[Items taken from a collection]
──────────
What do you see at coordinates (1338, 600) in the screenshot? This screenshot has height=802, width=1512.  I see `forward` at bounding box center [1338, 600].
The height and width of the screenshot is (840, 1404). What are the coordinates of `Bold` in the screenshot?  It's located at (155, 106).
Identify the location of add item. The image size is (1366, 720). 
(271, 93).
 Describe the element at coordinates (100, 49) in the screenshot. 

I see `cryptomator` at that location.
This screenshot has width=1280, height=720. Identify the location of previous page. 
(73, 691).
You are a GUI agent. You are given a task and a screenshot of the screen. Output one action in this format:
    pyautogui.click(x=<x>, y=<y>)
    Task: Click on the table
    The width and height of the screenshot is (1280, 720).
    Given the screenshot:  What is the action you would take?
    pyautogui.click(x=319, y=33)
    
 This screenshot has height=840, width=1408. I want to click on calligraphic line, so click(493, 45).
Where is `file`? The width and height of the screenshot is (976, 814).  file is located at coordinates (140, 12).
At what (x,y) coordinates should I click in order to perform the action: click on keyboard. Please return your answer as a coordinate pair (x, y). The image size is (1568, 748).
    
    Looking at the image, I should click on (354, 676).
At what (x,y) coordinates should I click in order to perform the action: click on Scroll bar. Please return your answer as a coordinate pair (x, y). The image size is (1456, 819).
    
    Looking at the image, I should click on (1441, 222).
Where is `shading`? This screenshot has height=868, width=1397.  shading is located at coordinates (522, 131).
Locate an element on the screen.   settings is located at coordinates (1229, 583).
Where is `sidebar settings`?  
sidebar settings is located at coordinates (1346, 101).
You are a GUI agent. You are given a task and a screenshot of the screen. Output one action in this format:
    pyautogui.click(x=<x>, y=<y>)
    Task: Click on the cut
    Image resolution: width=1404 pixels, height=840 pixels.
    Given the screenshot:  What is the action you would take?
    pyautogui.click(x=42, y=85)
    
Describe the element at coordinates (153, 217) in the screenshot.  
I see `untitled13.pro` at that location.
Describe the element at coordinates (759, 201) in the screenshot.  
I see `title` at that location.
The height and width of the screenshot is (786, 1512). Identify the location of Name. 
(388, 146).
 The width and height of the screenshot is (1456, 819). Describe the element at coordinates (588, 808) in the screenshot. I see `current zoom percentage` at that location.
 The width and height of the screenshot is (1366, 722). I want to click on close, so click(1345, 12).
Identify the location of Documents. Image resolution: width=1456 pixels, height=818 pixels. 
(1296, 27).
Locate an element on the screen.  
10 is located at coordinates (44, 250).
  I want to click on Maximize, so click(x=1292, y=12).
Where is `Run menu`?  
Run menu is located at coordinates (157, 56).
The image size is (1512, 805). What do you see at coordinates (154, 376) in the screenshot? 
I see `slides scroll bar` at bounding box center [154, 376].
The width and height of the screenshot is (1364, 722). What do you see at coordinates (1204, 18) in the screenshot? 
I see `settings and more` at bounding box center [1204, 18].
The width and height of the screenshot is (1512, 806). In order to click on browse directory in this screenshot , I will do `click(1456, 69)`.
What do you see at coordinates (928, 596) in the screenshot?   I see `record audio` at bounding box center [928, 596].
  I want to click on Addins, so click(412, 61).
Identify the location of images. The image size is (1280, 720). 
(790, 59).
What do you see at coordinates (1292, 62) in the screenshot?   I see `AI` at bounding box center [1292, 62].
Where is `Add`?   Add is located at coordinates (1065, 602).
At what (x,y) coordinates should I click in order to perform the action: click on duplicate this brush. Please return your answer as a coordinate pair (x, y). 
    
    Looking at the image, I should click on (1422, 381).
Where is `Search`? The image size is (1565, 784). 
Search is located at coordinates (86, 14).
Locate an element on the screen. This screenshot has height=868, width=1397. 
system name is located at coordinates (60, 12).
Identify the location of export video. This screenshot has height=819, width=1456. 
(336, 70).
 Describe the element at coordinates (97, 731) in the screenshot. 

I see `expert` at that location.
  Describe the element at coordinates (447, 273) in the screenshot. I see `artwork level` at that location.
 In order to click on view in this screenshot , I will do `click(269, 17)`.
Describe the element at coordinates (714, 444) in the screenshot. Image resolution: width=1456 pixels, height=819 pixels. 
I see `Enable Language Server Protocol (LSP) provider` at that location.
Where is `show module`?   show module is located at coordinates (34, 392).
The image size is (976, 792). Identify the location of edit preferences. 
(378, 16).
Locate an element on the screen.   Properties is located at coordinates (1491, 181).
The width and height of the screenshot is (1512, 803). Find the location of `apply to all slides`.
──────────
> _Short exercise_:
Convert every line of the items above into a JSON list of strings, one string per line, skipping any blank lines.

> _Reply_:
[
  "What do you see at coordinates (1338, 600) in the screenshot? This screenshot has height=802, width=1512.  I see `forward` at bounding box center [1338, 600].",
  "The height and width of the screenshot is (840, 1404). What are the coordinates of `Bold` in the screenshot?  It's located at (155, 106).",
  "Identify the location of add item. The image size is (1366, 720). ",
  "(271, 93).",
  " Describe the element at coordinates (100, 49) in the screenshot. ",
  "I see `cryptomator` at that location.",
  "This screenshot has width=1280, height=720. Identify the location of previous page. ",
  "(73, 691).",
  "You are a GUI agent. You are given a task and a screenshot of the screen. Output one action in this format:",
  "    pyautogui.click(x=<x>, y=<y>)",
  "    Task: Click on the table",
  "    The width and height of the screenshot is (1280, 720).",
  "    Given the screenshot:  What is the action you would take?",
  "    pyautogui.click(x=319, y=33)",
  " This screenshot has height=840, width=1408. I want to click on calligraphic line, so click(493, 45).",
  "Where is `file`? The width and height of the screenshot is (976, 814).  file is located at coordinates (140, 12).",
  "At what (x,y) coordinates should I click in order to perform the action: click on keyboard. Please return your answer as a coordinate pair (x, y). The image size is (1568, 748).",
  "    Looking at the image, I should click on (354, 676).",
  "At what (x,y) coordinates should I click in order to perform the action: click on Scroll bar. Please return your answer as a coordinate pair (x, y). The image size is (1456, 819).",
  "    Looking at the image, I should click on (1441, 222).",
  "Where is `shading`? This screenshot has height=868, width=1397.  shading is located at coordinates (522, 131).",
  "Locate an element on the screen.   settings is located at coordinates (1229, 583).",
  "Where is `sidebar settings`?  ",
  "sidebar settings is located at coordinates (1346, 101).",
  "You are a GUI agent. You are given a task and a screenshot of the screen. Output one action in this format:",
  "    pyautogui.click(x=<x>, y=<y>)",
  "    Task: Click on the cut",
  "    Image resolution: width=1404 pixels, height=840 pixels.",
  "    Given the screenshot:  What is the action you would take?",
  "    pyautogui.click(x=42, y=85)",
  "Describe the element at coordinates (153, 217) in the screenshot.  ",
  "I see `untitled13.pro` at that location.",
  "Describe the element at coordinates (759, 201) in the screenshot.  ",
  "I see `title` at that location.",
  "The height and width of the screenshot is (786, 1512). Identify the location of Name. ",
  "(388, 146).",
  " The width and height of the screenshot is (1456, 819). Describe the element at coordinates (588, 808) in the screenshot. I see `current zoom percentage` at that location.",
  " The width and height of the screenshot is (1366, 722). I want to click on close, so click(1345, 12).",
  "Identify the location of Documents. Image resolution: width=1456 pixels, height=818 pixels. ",
  "(1296, 27).",
  "Locate an element on the screen.  ",
  "10 is located at coordinates (44, 250).",
  "  I want to click on Maximize, so click(x=1292, y=12).",
  "Where is `Run menu`?  ",
  "Run menu is located at coordinates (157, 56).",
  "The image size is (1512, 805). What do you see at coordinates (154, 376) in the screenshot? ",
  "I see `slides scroll bar` at bounding box center [154, 376].",
  "The width and height of the screenshot is (1364, 722). What do you see at coordinates (1204, 18) in the screenshot? ",
  "I see `settings and more` at bounding box center [1204, 18].",
  "The width and height of the screenshot is (1512, 806). In order to click on browse directory in this screenshot , I will do `click(1456, 69)`.",
  "What do you see at coordinates (928, 596) in the screenshot?   I see `record audio` at bounding box center [928, 596].",
  "  I want to click on Addins, so click(412, 61).",
  "Identify the location of images. The image size is (1280, 720). ",
  "(790, 59).",
  "What do you see at coordinates (1292, 62) in the screenshot?   I see `AI` at bounding box center [1292, 62].",
  "Where is `Add`?   Add is located at coordinates (1065, 602).",
  "At what (x,y) coordinates should I click in order to perform the action: click on duplicate this brush. Please return your answer as a coordinate pair (x, y). ",
  "    Looking at the image, I should click on (1422, 381).",
  "Where is `Search`? The image size is (1565, 784). ",
  "Search is located at coordinates (86, 14).",
  "Locate an element on the screen. This screenshot has height=868, width=1397. ",
  "system name is located at coordinates (60, 12).",
  "Identify the location of export video. This screenshot has height=819, width=1456. ",
  "(336, 70).",
  " Describe the element at coordinates (97, 731) in the screenshot. ",
  "I see `expert` at that location.",
  "  Describe the element at coordinates (447, 273) in the screenshot. I see `artwork level` at that location.",
  " In order to click on view in this screenshot , I will do `click(269, 17)`.",
  "Describe the element at coordinates (714, 444) in the screenshot. Image resolution: width=1456 pixels, height=819 pixels. ",
  "I see `Enable Language Server Protocol (LSP) provider` at that location.",
  "Where is `show module`?   show module is located at coordinates (34, 392).",
  "The image size is (976, 792). Identify the location of edit preferences. ",
  "(378, 16).",
  "Locate an element on the screen.   Properties is located at coordinates (1491, 181).",
  "The width and height of the screenshot is (1512, 803). Find the location of `apply to all slides`."
]